About this task. Once the images are set aside, print the remaining lines below exactly.

Collected data:
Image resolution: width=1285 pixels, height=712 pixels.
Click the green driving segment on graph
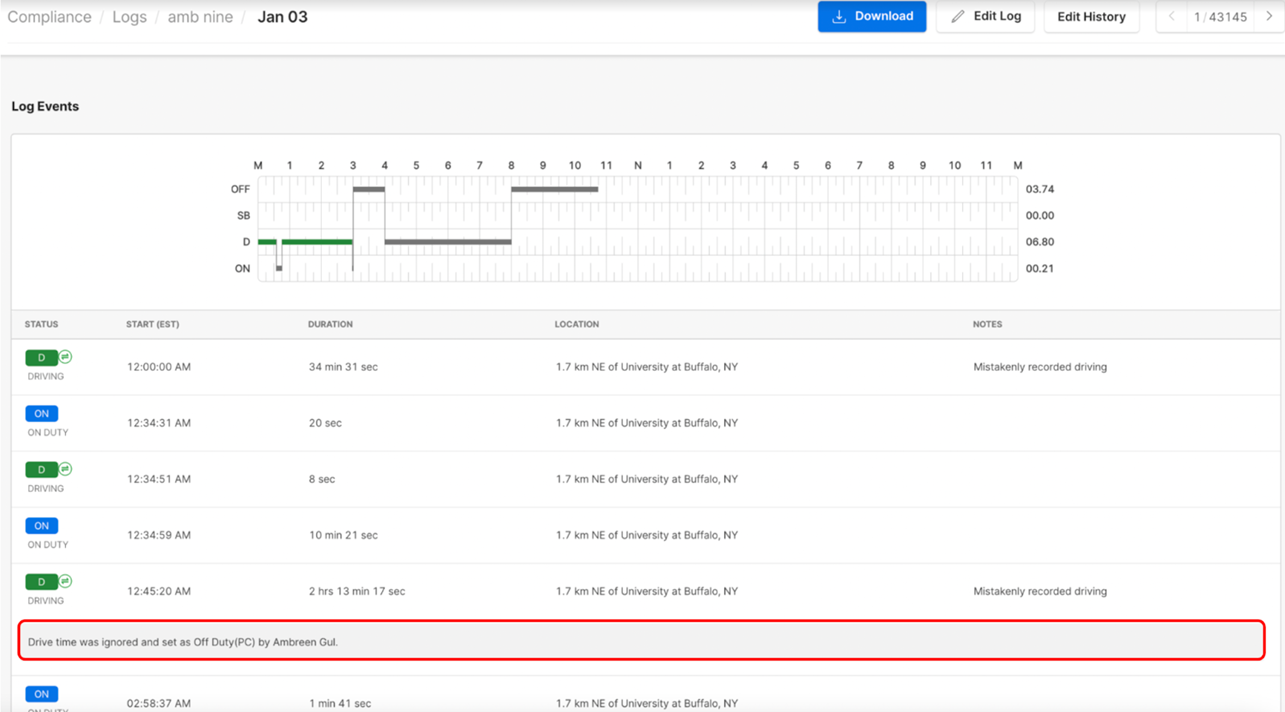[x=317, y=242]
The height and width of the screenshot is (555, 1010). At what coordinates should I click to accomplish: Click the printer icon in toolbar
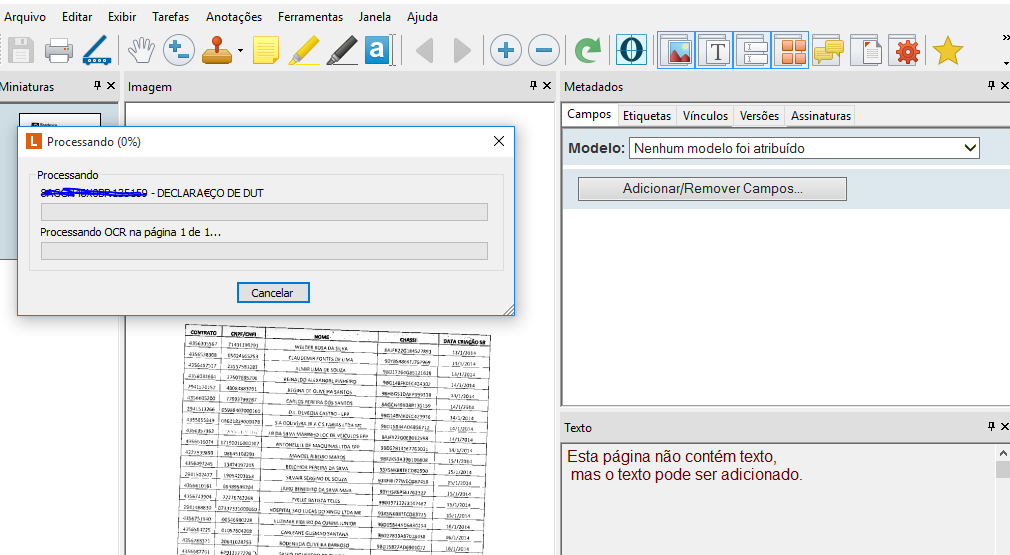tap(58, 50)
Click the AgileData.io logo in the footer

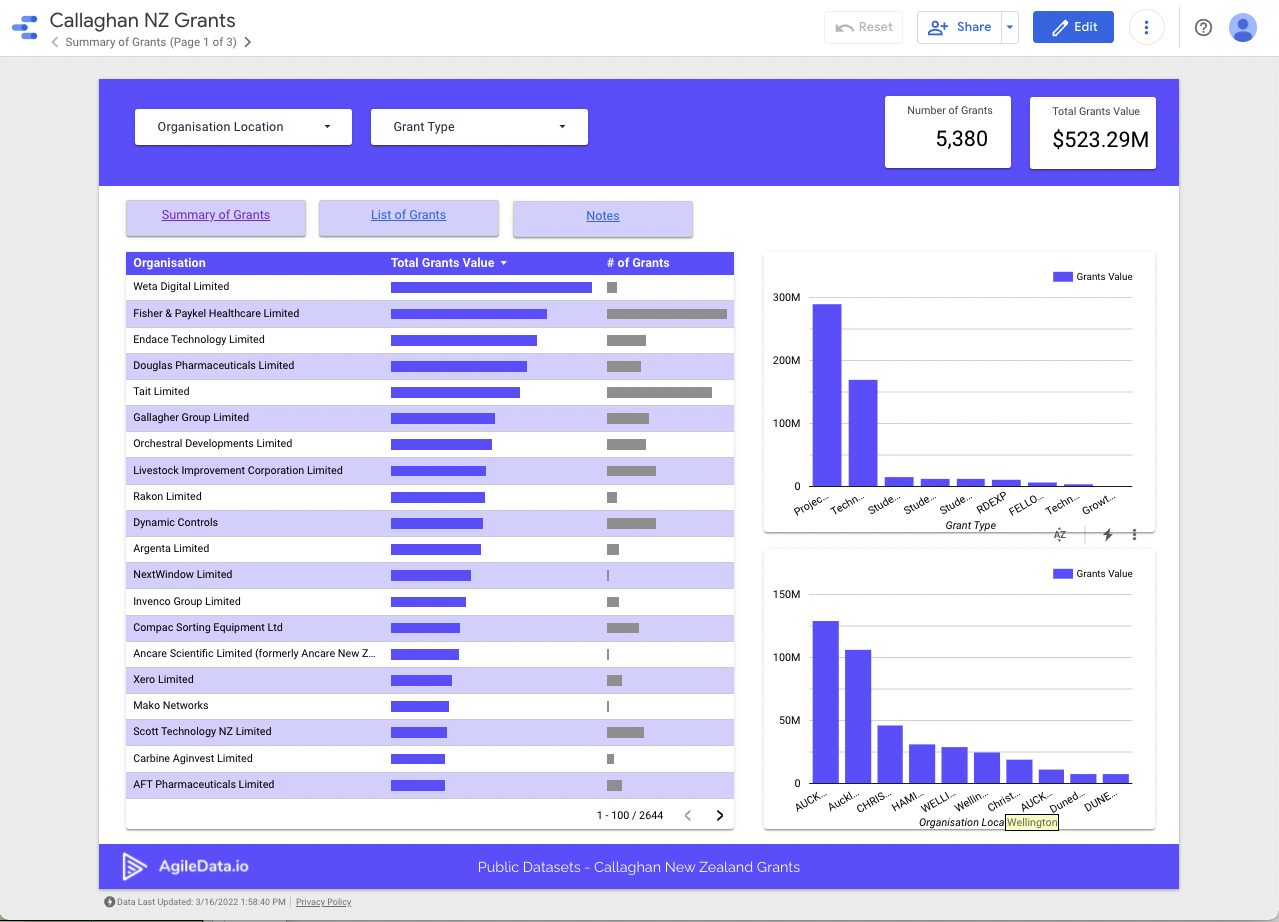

Answer to this problem.
Image resolution: width=1285 pixels, height=712 pixels.
Click the green driving segment on graph
[x=317, y=242]
The height and width of the screenshot is (555, 1010). At what coordinates should I click to accomplish: Click the printer icon in toolbar
tap(58, 50)
Click the AgileData.io logo in the footer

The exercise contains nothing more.